Follicle dynamics with or without treatment with olaparib in vitro. Three ovaries for each group from mice at 10–11 days of age were cultured with or without olaparib (10 or 100 μg/ml) for 8 days to evaluate follicle number count, with medium changes every 2 days. Follicle dynamics were determined at the end of the culture. (a) Number of follicles (total, C vs. Ola100: p = 0.033; primordial, C vs. others: p = 0.033; primary, C vs. others: p = 0.033; early secondary, C vs. Ola10: p = 0.041, C vs. Ola100: p = 0.032, Ola10 vs. Ola100: p = 0.031; late secondary, C vs. others: p = 0.033; atretic, C vs. others: p = 0.033). (b) Distribution of follicles (%) (primordial, Ola100 vs. others: p = 0.033; primary, C vs. others: p = 0.033; early secondary, C vs. Ola100: p = 0.033; late secondary, C vs. others: p = 0.033; atretic, p = 0.033). (c) Number of primary and secondary follicles (p = 0.033). C control group, *Ola10* olaparib 10 µg/ml group, *Ola100* Olaparib 100 µg/ml group. Means ± SD of 5 samples each. *p < 0.05, significantly different from the control group.
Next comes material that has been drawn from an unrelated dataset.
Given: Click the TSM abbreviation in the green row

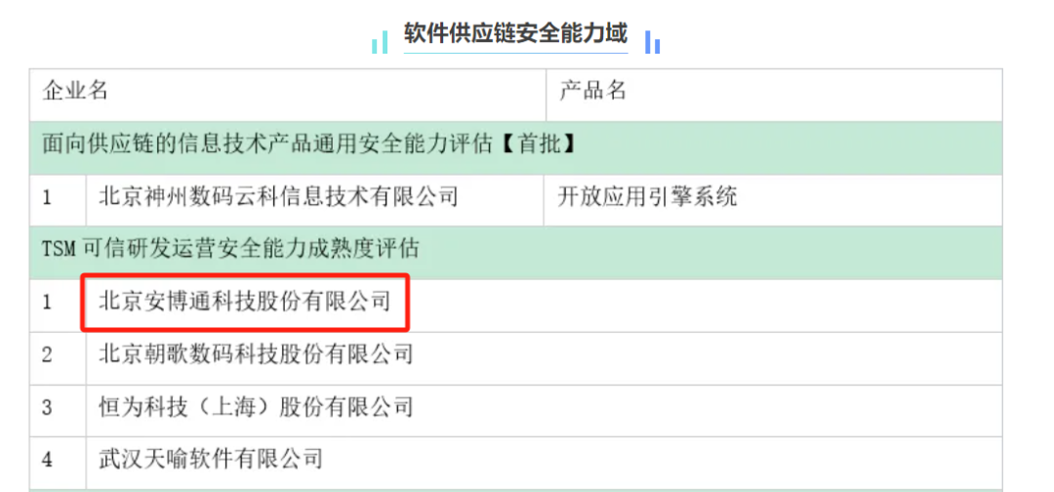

Histological evaluation of the effects of the PARP inhibitor on ovaries

As shown in Fig. 3, the shape of the GCs was not maintained in the olaparib group, and obvious abnormalities were observed via HE staining. VEGFR-2 (which is moderately present on oocytes³⁰) and Ki-67 (a cell proliferation marker) were detected by immunohistochemical staining. In the control group, VEGFR-2 was stained in blood vessel-like structures throughout the ovaries, whereas in the olaparib groups, VEGFR-2 was not present in the blood vessel-like structures. Also, oocytes had a weak reaction for VEGFR-2 in the control group. In the control condition, Ki-67 was strongly stained, mainly in the GCs, whereas in the olaparib groups, it was not stained.
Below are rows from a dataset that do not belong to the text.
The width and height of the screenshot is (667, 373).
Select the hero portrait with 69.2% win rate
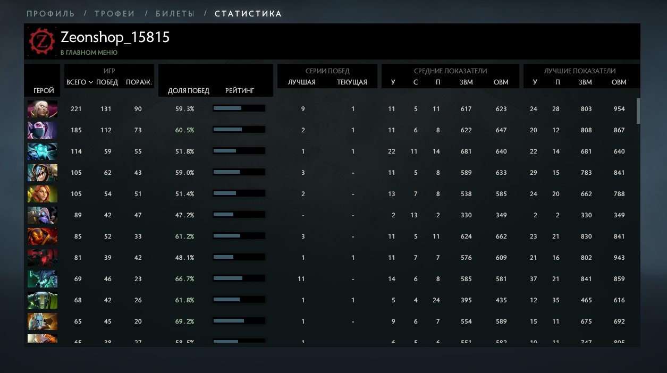(43, 321)
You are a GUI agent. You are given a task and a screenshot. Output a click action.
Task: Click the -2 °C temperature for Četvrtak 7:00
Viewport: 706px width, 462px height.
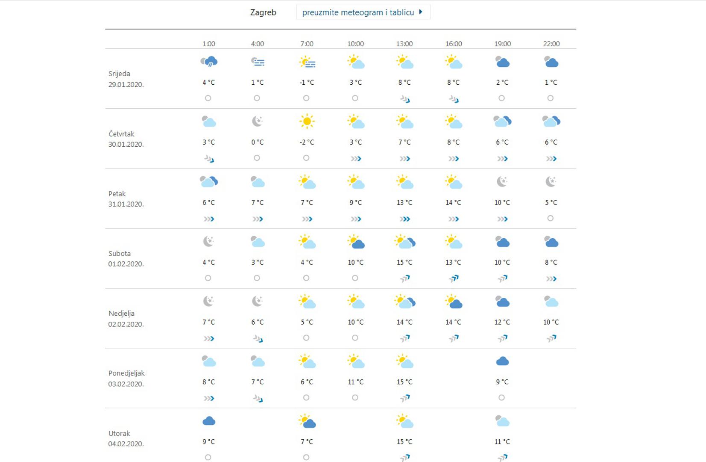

Histology evaluation of in vitro cultured ovaries with olaparib treatment. In the control group, VEGFR-2 was stained in blood vessel-like structures throughout the ovary, including around the follicle (black arrows). Also oocytes (red arrows) were stained for VEGFR-2. In the control, granulosa cells were stained for Ki-67 (blue arrows). However, granulosa cells were not stained in the olaparib group for VEGFR or Ki-67. Also, VEGFR was not expressed on oocytes of the olaparib group. HE staining shows that granulosa cells grown in olaparib did not maintain their shape and had obvious abnormalities. (a–h), scale bar = 100 µm; (i, j), scale bar = 10 µm (Color figure online).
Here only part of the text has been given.